Modern phone displays, for example, use Gorilla Glass that scratches at level 8 on the Mohs scale of hardness.

Below is our list of the hardest minerals in the world, ranked according to their Mohs hardness. We have also mentioned the absolute hardness of some of the minerals.

10. Quartz

Mohs Hardness: 7

Quartz belongs to the group of silicate minerals. Primarily found in metamorphic, igneous, and sedimentary rocks, it is the second-most abundant mineral in the Earth’s continental crust, behind Feldspar.

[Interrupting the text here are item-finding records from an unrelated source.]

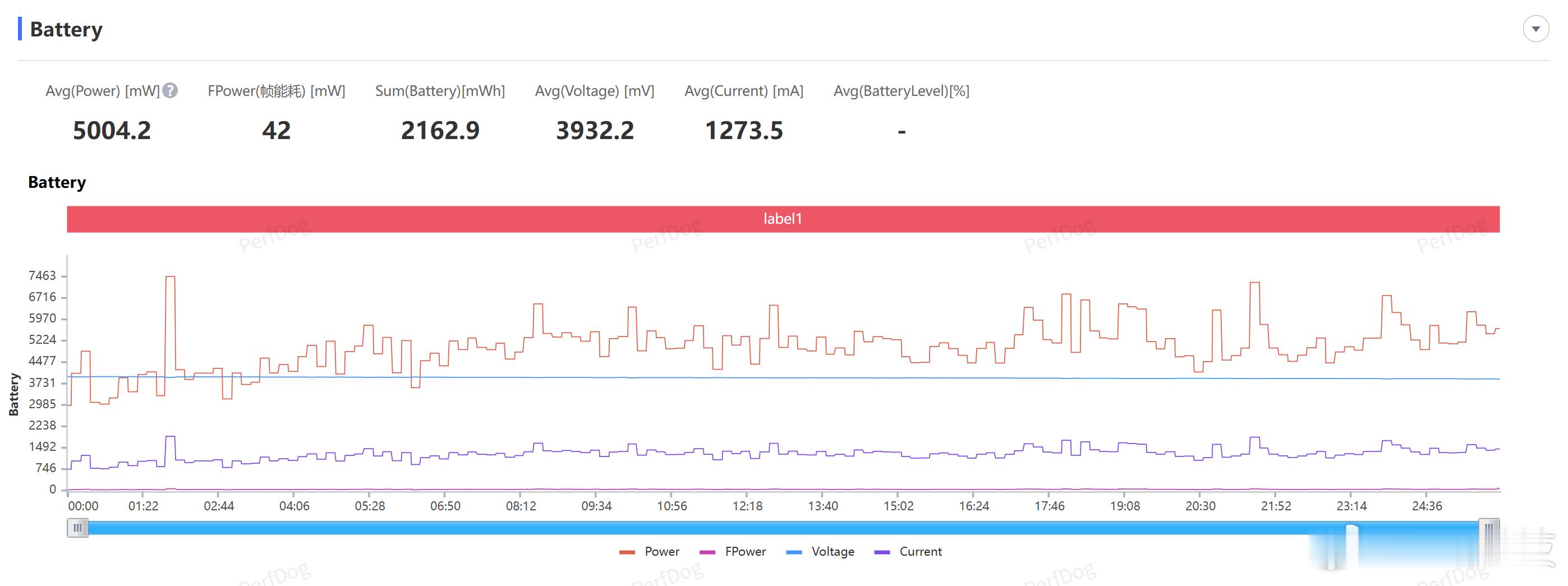Toggle the Power series in the legend
Screen dimensions: 1568x586
point(649,551)
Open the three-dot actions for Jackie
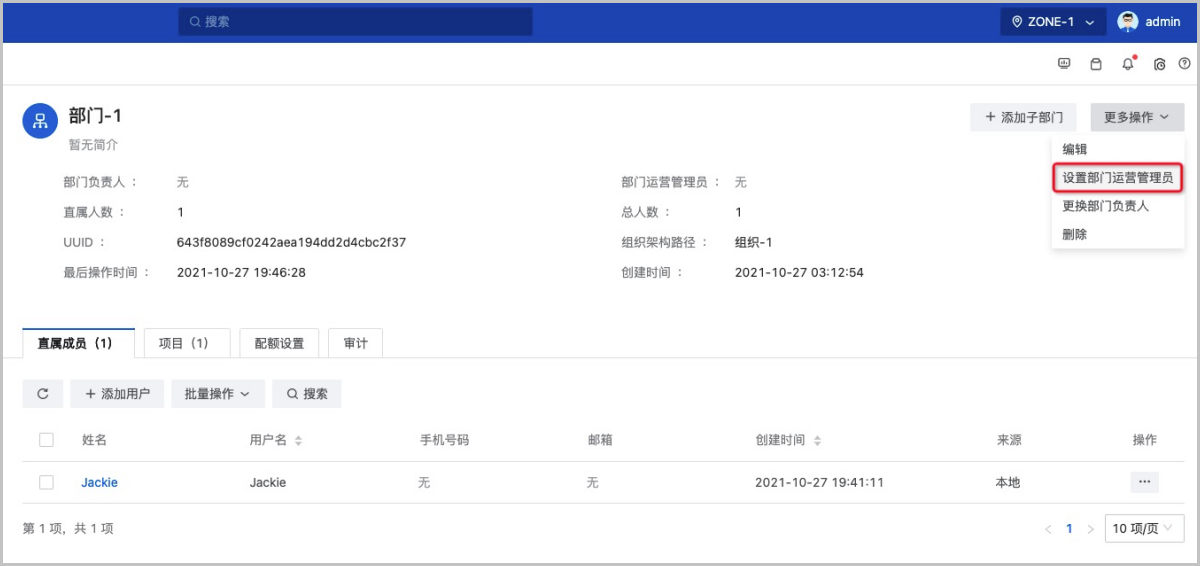Screen dimensions: 1200x566 1144,482

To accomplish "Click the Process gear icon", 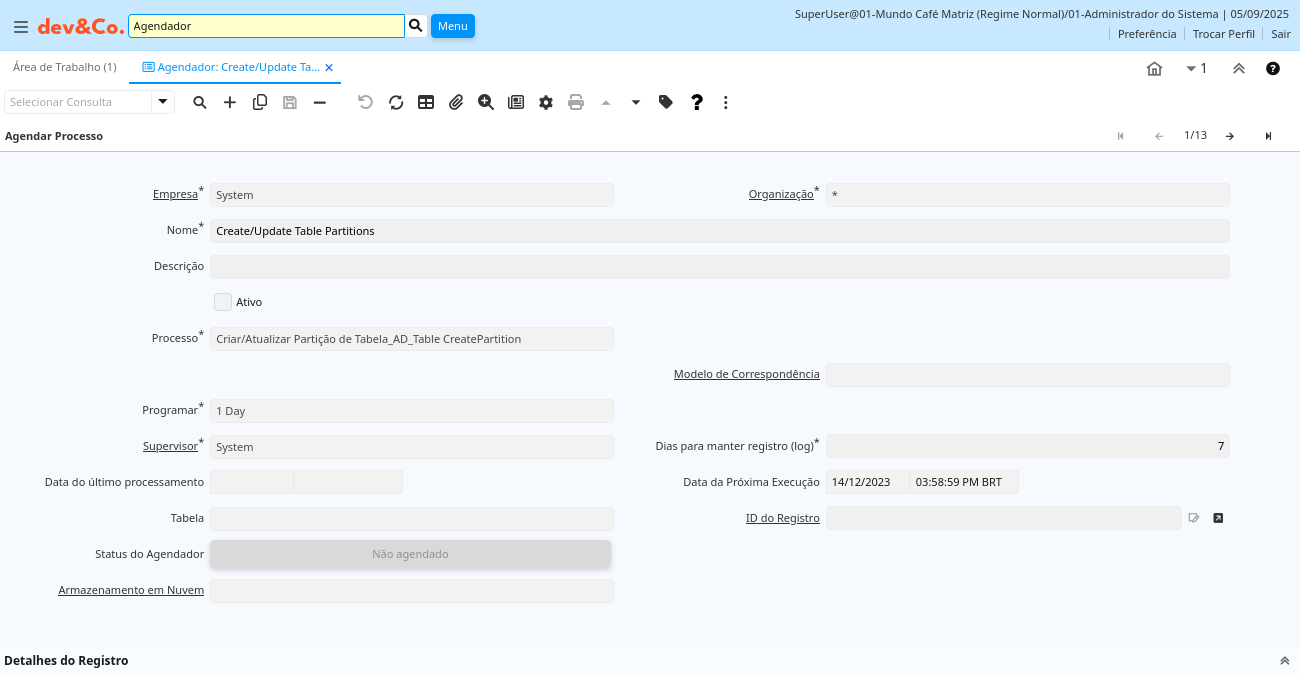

It is made of silicon and oxygen atoms that form a three-dimensional framework of tetrahedra. These strong chemical bonds between silicon and oxygen atoms give Quartz its hardness. 

Quartz ranks seventh on the Mohs scale of mineral hardness, which makes it quite resistant to scratching and abrasion. It can be opaque, translucent, or transparent, depending on the inclusions and impurities present. 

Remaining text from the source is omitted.